### Listed records

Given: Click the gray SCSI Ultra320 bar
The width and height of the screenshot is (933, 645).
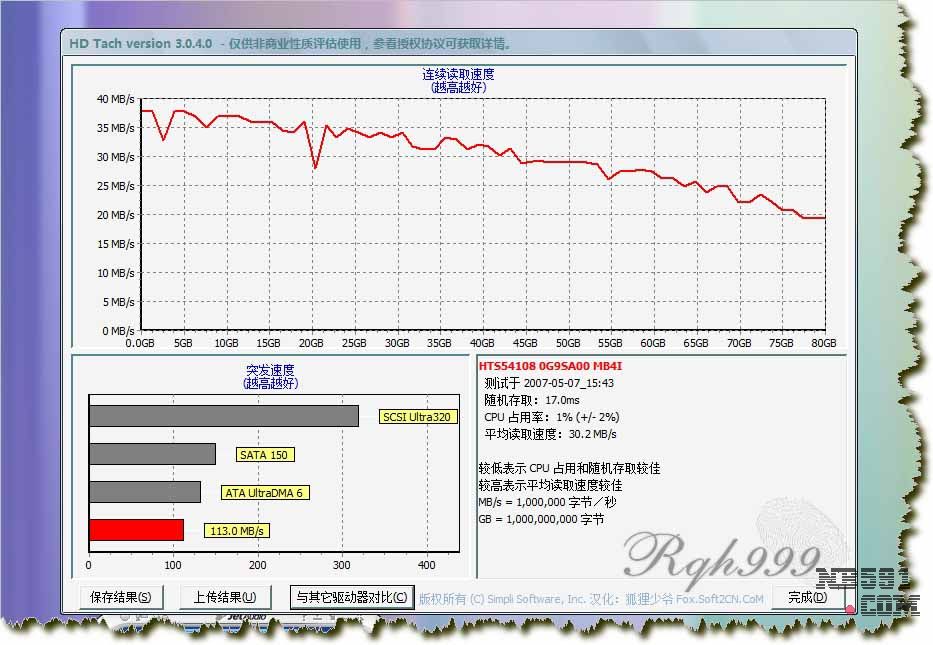Looking at the screenshot, I should coord(223,416).
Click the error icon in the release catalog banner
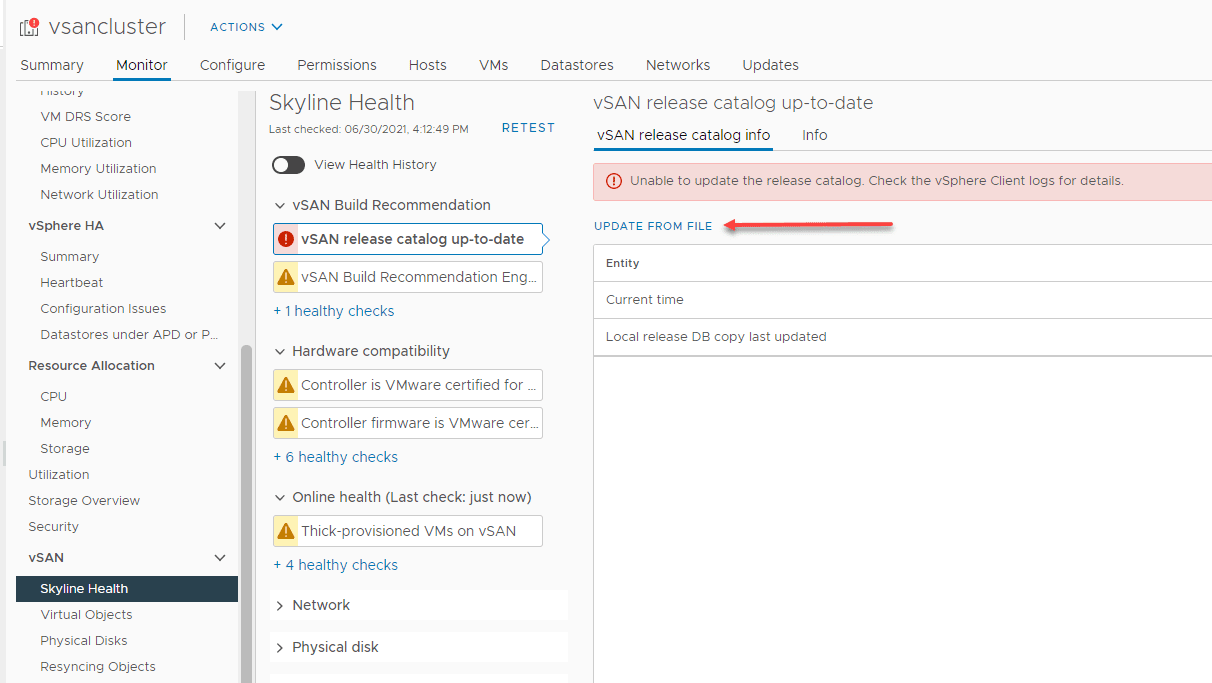The image size is (1212, 683). 613,182
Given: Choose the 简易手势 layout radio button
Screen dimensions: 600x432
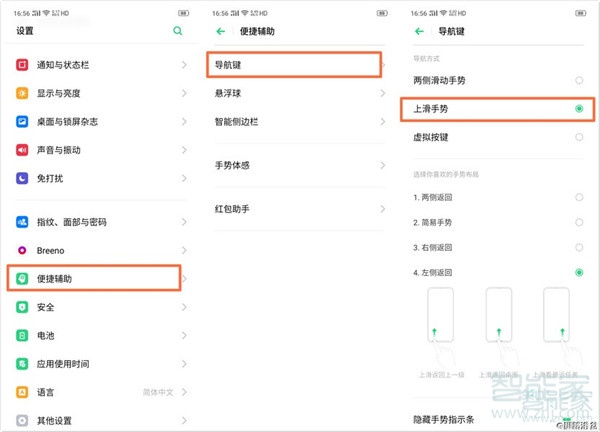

### Exercise
Rewrite the lines above as a numbered list, omitting any blank lines and leaving out the pictures.

### Expected answer
1. Given: Click the gray SCSI Ultra320 bar
2. The width and height of the screenshot is (933, 645).
3. Looking at the screenshot, I should coord(223,416).
4. Click the error icon in the release catalog banner
5. The image size is (1212, 683). 613,182
6. Given: Choose the 简易手势 layout radio button
7. Screen dimensions: 600x432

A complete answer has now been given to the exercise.